### Exercise requirements
What is needed is an exact transcription of every entry below.
--- Input Enclosed Below ---
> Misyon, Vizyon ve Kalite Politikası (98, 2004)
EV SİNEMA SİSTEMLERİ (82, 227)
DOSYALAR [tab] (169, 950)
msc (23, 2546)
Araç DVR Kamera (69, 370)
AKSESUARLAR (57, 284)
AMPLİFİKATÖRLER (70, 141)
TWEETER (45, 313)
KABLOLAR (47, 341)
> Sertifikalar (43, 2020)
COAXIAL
--- End of Enclosed Input ---
### Answer to the exercise
> Misyon, Vizyon ve Kalite Politikası (98, 2004)
EV SİNEMA SİSTEMLERİ (82, 227)
DOSYALAR [tab] (169, 950)
msc (23, 2546)
Araç DVR Kamera (69, 370)
AKSESUARLAR (57, 284)
AMPLİFİKATÖRLER (70, 141)
TWEETER (45, 313)
KABLOLAR (47, 341)
> Sertifikalar (43, 2020)
COAXIAL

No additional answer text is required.